EXERCISE BRIEF => Exact copy, no pictures: return all the data below as written.

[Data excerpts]
..............................
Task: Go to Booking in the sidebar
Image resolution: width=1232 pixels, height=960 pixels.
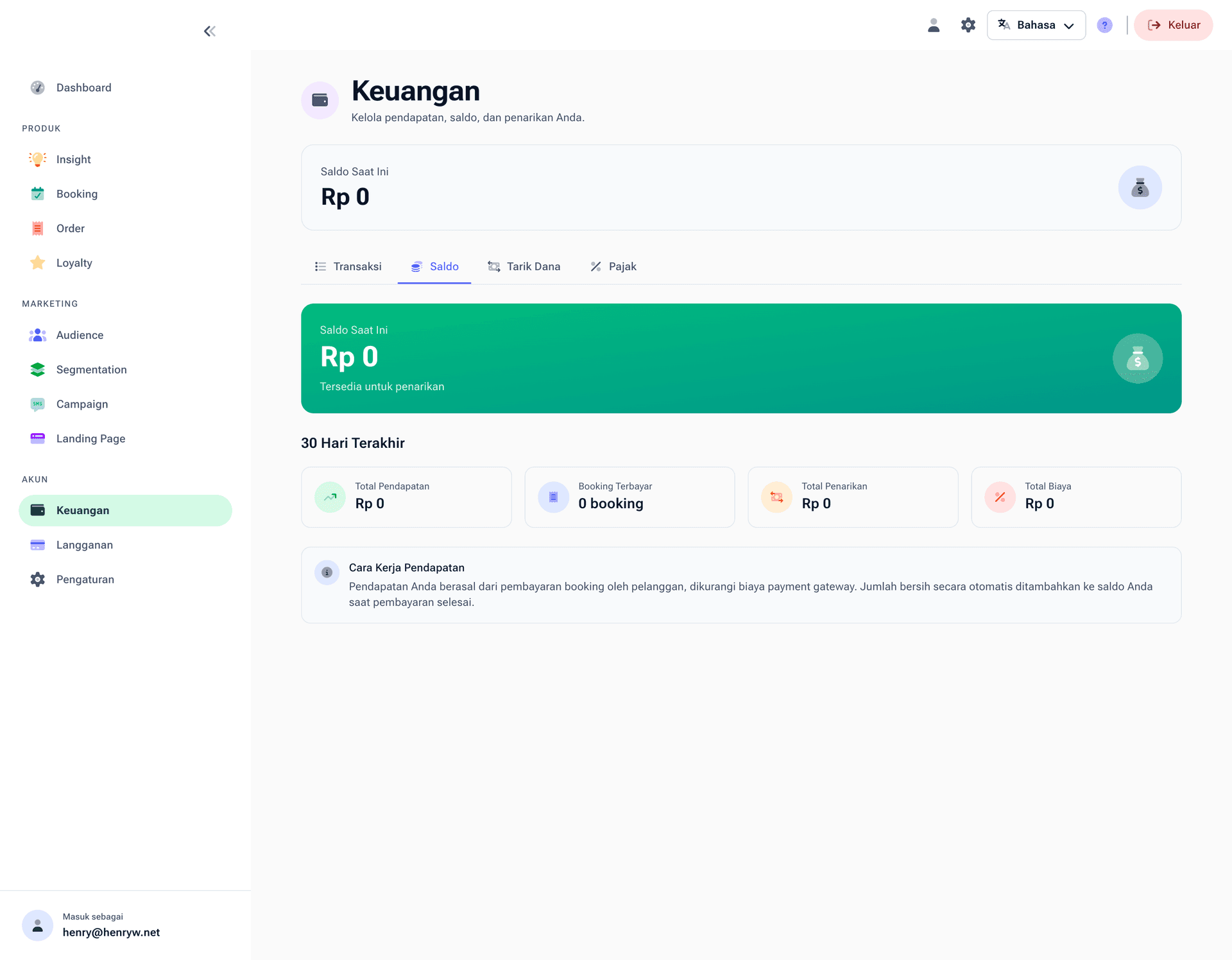Action: 76,194
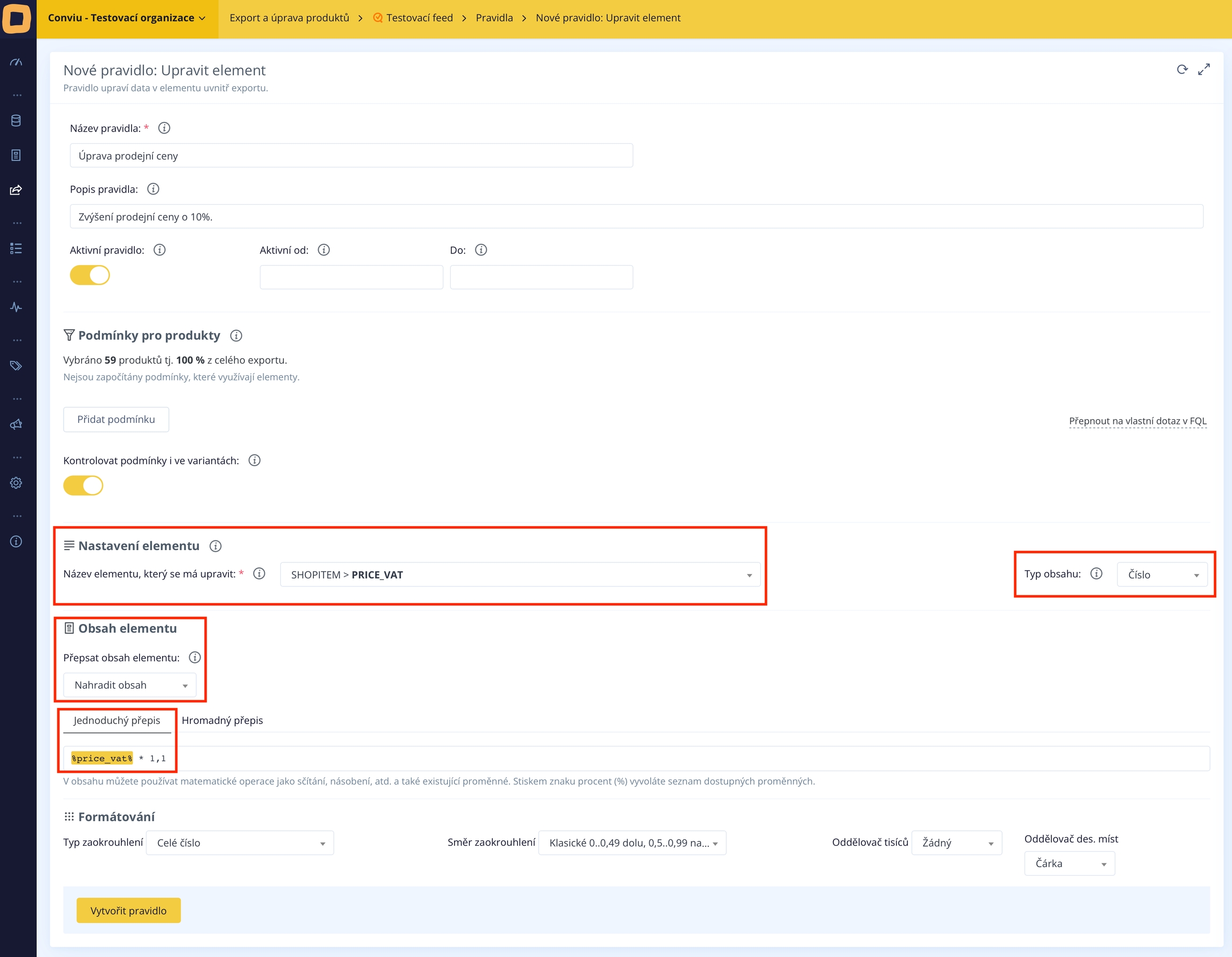
Task: Click the activity pulse icon in sidebar
Action: [x=17, y=307]
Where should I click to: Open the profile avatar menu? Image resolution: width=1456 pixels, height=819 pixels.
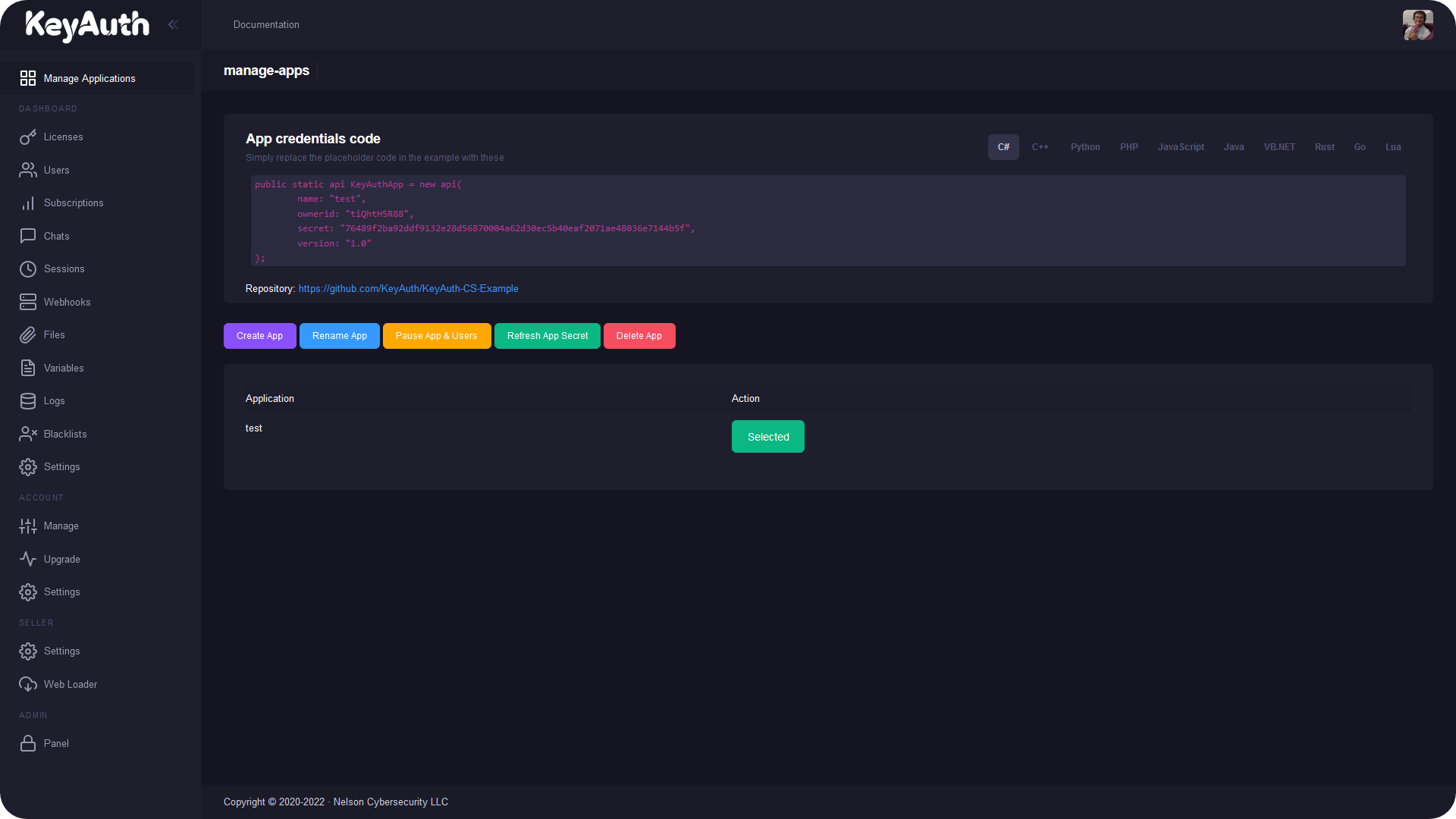[1417, 24]
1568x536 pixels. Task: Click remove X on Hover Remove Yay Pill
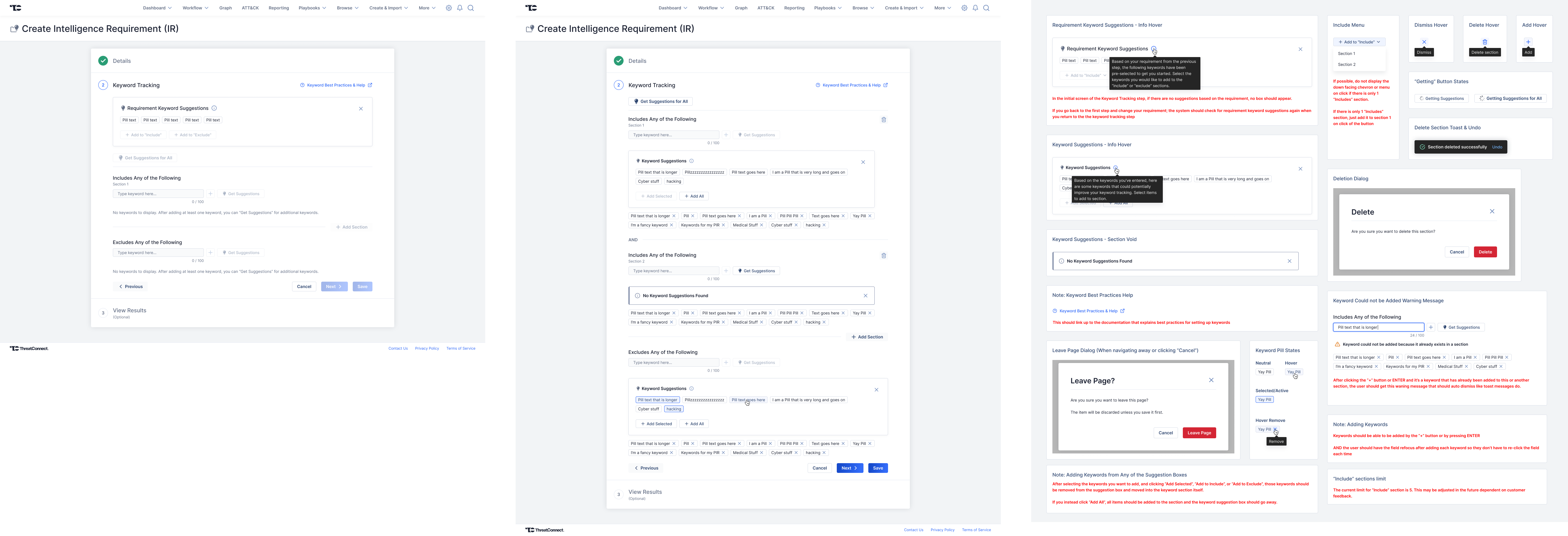coord(1275,429)

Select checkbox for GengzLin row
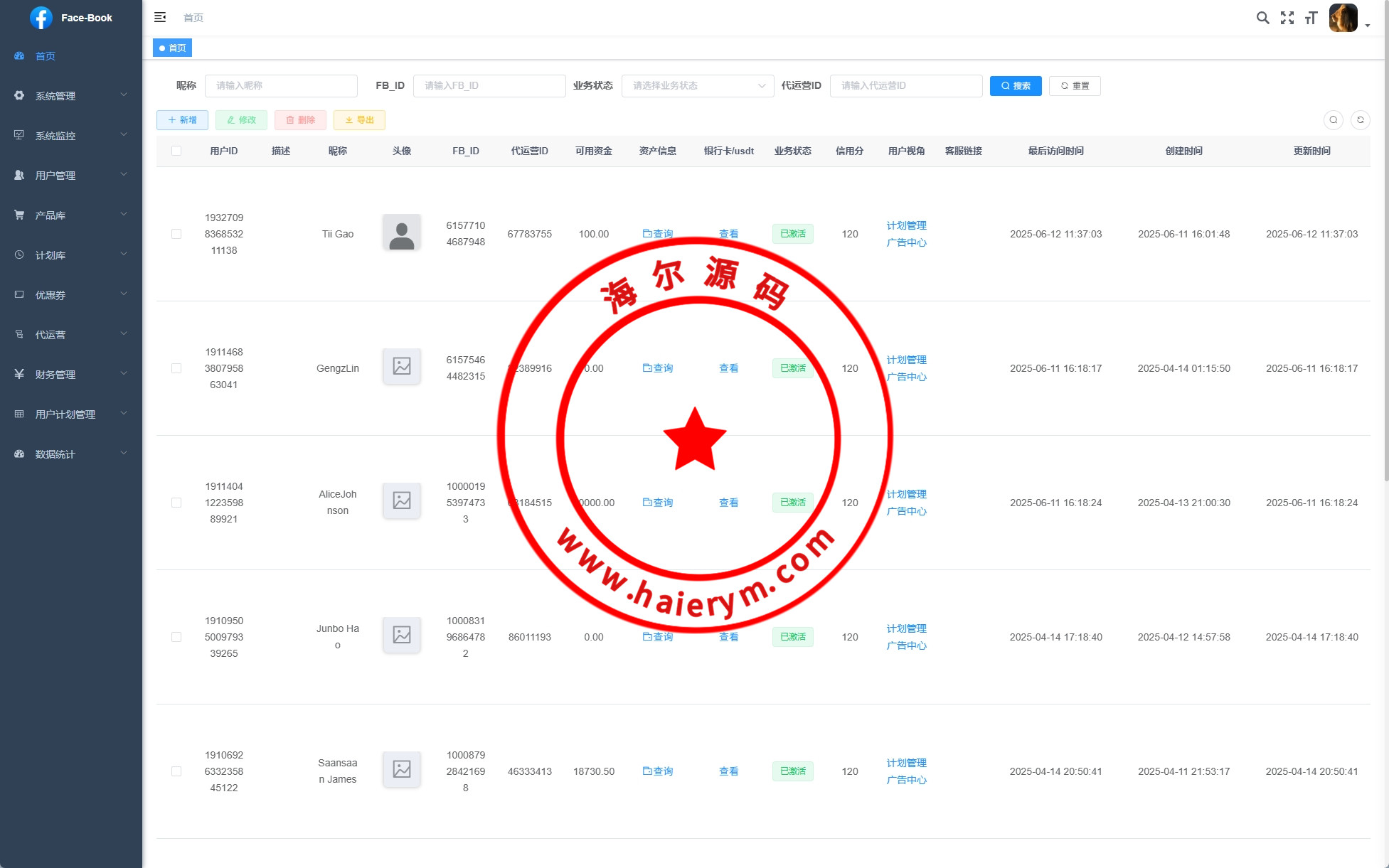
..............................
ANSWER SECTION =>
Task: Go to Booking in the sidebar
Image resolution: width=1232 pixels, height=960 pixels.
Action: 76,194
Task: Click the activity pulse icon in sidebar
Action: [x=17, y=307]
Where should I click to: Open the profile avatar menu? Image resolution: width=1456 pixels, height=819 pixels.
[1417, 24]
1568x536 pixels. Task: Click remove X on Hover Remove Yay Pill
coord(1275,429)

Select checkbox for GengzLin row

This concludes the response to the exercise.